(Stored data entries)
:::::

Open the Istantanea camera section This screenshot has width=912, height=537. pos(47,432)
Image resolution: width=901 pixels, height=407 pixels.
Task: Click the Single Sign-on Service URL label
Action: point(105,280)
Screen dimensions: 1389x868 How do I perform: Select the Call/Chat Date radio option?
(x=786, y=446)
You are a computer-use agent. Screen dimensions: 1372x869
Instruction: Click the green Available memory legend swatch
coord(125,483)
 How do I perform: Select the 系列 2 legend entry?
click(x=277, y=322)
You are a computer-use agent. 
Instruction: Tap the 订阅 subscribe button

:::::

__What you need to do__. Please copy the material from its first line through the line containing "Action: point(105,280)", swapping "camera section" for "camera panel" and leaving everything else as it is.

__Finished answer__.
Open the Istantanea camera panel This screenshot has width=912, height=537. pos(47,432)
Image resolution: width=901 pixels, height=407 pixels.
Task: Click the Single Sign-on Service URL label
Action: point(105,280)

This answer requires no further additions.